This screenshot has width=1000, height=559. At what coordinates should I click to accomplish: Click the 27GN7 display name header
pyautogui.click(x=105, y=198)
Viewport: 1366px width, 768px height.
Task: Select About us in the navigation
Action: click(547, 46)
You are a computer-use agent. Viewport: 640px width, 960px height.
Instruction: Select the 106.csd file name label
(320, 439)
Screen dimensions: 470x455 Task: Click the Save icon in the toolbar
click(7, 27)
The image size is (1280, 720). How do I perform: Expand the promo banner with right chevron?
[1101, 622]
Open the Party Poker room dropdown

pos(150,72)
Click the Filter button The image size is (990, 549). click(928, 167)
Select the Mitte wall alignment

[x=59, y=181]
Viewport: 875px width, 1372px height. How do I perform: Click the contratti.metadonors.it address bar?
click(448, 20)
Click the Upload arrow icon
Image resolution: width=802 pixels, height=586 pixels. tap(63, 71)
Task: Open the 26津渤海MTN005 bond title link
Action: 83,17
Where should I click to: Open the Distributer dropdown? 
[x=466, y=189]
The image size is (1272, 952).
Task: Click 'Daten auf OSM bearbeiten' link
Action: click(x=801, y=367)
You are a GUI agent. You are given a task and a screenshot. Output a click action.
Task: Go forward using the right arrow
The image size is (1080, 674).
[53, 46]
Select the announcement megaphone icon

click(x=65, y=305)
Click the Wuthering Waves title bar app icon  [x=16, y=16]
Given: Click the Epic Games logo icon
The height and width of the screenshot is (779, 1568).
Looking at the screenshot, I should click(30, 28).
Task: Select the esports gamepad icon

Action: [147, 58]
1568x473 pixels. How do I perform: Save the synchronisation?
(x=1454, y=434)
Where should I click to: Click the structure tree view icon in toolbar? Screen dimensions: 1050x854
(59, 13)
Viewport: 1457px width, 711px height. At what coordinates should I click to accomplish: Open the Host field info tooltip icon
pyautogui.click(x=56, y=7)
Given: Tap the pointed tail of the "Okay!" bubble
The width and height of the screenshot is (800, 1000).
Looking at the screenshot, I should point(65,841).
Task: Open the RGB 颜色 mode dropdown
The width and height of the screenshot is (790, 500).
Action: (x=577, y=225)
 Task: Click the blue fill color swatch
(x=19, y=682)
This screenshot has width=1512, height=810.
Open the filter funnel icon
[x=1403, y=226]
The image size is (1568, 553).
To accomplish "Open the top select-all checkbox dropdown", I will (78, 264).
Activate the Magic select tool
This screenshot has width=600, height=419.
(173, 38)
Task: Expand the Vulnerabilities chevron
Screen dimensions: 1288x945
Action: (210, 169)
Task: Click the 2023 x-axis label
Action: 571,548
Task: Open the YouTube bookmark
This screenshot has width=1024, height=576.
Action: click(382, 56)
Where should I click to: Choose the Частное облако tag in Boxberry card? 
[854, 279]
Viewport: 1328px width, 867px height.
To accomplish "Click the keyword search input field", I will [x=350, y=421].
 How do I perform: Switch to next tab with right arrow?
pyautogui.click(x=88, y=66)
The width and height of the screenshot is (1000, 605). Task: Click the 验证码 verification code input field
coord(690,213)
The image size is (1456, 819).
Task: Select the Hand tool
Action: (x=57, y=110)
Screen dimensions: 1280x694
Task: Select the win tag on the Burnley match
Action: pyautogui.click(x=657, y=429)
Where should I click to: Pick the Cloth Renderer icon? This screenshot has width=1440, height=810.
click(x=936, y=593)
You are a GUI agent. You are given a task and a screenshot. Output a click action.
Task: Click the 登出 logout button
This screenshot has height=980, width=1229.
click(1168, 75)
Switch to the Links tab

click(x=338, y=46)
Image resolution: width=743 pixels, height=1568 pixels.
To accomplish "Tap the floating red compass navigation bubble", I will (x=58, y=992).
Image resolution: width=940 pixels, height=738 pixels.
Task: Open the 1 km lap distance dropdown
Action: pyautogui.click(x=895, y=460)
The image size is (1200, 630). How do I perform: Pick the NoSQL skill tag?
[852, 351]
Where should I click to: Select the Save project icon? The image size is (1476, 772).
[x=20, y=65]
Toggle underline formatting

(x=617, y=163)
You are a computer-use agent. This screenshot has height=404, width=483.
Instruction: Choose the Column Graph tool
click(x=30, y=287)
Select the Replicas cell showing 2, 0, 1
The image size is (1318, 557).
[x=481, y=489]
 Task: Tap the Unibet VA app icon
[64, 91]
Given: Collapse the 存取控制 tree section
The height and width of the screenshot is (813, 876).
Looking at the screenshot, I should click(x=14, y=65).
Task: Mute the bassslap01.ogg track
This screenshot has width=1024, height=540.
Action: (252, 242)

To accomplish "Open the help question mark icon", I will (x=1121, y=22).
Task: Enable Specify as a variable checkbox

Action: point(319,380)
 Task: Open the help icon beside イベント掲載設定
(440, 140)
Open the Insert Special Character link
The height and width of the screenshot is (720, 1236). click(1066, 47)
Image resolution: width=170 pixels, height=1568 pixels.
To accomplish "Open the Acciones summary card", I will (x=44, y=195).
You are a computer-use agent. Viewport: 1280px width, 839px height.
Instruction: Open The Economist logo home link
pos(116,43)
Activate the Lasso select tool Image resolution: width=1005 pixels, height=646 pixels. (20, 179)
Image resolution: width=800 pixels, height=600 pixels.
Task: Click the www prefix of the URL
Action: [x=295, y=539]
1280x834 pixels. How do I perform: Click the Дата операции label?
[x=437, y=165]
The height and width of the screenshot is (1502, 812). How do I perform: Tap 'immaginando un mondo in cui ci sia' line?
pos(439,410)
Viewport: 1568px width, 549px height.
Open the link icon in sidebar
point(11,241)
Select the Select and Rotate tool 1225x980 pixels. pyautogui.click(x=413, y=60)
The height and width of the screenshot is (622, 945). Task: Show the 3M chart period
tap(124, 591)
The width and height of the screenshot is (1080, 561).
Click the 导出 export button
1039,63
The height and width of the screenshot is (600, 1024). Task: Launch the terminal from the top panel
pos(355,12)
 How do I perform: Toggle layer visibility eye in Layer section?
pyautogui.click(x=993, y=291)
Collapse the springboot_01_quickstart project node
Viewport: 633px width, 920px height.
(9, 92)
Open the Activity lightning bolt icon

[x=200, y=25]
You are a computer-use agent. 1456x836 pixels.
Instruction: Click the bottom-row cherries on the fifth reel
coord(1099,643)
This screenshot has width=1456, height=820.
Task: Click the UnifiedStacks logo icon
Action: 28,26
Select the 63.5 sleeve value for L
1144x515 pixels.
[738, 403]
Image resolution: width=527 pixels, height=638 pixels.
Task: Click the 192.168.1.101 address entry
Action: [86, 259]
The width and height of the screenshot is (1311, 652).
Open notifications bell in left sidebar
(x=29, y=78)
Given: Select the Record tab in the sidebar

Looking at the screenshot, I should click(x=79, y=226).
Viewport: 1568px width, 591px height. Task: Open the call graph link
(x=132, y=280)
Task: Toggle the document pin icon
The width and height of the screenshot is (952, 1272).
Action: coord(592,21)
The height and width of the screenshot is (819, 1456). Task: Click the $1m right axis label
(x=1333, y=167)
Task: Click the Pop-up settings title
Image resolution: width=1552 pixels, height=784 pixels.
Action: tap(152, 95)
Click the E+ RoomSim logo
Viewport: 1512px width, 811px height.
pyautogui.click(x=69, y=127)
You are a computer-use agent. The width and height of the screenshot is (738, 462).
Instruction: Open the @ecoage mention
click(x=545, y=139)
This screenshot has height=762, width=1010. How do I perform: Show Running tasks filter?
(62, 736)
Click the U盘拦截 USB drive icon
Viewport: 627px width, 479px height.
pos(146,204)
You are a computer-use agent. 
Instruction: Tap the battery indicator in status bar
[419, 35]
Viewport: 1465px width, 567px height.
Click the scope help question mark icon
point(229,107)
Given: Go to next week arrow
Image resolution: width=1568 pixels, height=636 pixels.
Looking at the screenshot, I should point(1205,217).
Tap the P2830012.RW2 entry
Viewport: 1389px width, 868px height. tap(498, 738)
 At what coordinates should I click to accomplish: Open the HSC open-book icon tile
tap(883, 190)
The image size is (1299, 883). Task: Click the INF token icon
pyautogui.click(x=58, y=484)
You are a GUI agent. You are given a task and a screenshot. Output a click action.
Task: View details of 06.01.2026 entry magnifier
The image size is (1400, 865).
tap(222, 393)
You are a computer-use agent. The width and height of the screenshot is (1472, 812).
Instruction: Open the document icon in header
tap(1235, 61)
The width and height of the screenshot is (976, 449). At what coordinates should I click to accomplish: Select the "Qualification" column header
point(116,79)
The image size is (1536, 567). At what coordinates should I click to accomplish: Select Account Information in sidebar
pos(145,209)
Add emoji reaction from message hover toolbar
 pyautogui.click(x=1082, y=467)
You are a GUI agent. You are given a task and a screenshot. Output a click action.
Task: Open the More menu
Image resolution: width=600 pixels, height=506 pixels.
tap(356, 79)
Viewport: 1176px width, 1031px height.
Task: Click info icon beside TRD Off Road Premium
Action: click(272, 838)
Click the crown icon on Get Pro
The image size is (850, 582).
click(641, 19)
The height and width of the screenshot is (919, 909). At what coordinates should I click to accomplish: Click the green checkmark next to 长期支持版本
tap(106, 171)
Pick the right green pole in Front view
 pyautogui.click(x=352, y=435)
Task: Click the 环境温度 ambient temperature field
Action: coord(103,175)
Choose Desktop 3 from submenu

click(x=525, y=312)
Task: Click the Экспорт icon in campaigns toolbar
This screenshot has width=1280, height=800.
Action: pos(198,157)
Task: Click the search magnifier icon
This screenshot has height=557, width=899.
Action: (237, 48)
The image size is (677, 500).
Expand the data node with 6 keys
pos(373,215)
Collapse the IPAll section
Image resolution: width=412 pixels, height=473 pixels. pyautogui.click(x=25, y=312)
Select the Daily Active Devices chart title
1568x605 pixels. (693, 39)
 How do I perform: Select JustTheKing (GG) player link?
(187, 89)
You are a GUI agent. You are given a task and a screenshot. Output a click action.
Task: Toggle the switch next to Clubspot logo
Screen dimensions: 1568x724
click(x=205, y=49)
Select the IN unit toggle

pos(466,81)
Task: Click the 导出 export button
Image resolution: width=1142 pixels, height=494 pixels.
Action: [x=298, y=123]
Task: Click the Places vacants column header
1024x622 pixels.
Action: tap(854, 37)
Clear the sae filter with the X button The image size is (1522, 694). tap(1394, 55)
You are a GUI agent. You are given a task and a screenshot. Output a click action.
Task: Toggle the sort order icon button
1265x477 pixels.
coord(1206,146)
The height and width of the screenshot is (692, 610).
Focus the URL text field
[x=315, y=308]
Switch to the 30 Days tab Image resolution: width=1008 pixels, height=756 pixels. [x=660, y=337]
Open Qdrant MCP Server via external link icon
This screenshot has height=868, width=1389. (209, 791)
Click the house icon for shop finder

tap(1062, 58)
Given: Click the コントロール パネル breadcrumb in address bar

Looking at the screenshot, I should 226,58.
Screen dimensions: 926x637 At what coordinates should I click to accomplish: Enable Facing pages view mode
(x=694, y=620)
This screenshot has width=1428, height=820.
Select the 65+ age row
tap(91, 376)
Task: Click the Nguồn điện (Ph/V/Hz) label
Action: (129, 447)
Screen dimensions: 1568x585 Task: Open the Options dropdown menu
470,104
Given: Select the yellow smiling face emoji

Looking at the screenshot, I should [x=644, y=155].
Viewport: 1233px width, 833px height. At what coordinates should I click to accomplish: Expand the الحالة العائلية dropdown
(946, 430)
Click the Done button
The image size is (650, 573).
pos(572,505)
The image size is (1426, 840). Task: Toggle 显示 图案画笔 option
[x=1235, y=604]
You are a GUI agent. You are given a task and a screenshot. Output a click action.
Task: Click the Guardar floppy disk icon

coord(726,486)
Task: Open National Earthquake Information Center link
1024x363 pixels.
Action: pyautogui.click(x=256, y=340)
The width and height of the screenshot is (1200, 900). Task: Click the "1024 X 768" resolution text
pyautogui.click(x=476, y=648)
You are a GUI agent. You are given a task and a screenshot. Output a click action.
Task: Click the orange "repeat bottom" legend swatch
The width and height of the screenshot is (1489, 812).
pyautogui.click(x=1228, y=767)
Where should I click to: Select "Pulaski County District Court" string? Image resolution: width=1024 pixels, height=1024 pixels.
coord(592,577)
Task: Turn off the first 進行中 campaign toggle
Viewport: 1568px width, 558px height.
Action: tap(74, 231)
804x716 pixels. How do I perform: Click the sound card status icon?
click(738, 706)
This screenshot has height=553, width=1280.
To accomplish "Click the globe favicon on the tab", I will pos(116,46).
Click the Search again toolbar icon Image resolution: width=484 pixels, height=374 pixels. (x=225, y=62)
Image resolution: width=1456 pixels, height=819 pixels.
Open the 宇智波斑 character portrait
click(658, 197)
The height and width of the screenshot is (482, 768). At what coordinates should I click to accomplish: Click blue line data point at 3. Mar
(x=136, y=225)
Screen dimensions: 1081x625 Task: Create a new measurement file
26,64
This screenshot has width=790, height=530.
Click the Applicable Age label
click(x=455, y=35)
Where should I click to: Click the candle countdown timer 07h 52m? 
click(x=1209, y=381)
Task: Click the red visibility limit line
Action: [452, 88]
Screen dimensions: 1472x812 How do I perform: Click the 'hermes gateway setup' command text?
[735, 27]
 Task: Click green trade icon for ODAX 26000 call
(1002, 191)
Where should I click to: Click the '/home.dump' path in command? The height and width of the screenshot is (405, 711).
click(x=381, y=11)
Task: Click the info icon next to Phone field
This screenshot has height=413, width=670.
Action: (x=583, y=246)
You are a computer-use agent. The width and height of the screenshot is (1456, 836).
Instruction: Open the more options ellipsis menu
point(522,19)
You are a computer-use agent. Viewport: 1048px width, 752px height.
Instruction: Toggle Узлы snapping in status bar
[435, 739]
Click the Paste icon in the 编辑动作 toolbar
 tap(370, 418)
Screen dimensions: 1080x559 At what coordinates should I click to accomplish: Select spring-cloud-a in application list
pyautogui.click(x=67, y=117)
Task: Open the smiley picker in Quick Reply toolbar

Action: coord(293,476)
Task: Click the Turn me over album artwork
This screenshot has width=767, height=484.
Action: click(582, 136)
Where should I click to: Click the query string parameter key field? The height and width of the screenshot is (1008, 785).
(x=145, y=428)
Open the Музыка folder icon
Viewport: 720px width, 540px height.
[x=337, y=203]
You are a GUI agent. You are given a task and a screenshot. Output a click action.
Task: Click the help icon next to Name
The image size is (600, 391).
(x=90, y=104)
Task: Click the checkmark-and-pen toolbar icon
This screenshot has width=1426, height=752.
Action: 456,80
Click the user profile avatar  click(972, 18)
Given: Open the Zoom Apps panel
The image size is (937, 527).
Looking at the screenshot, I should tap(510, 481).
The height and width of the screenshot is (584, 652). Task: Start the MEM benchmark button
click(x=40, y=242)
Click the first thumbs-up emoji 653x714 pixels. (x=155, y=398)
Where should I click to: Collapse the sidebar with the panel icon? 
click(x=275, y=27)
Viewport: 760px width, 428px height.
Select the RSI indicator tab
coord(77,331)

-- DIRECTIONS FOR THIS TASK --
Which of the lines above carry the string "computer"? Pick them out and copy them.

-- EXERCISE ANSWER --
You are a computer-use agent. Viewport: 640px width, 960px height.
You are a computer-use agent. This screenshot has height=404, width=483.
You are a computer-use agent. Viewport: 1280px width, 839px height.
You are a computer-use agent. 1456x836 pixels.
You are a computer-use agent. The width and height of the screenshot is (738, 462).
You are a computer-use agent. 
You are a computer-use agent. The width and height of the screenshot is (1472, 812).
You are a computer-use agent. The width and height of the screenshot is (1456, 836).
You are a computer-use agent. Viewport: 1048px width, 752px height.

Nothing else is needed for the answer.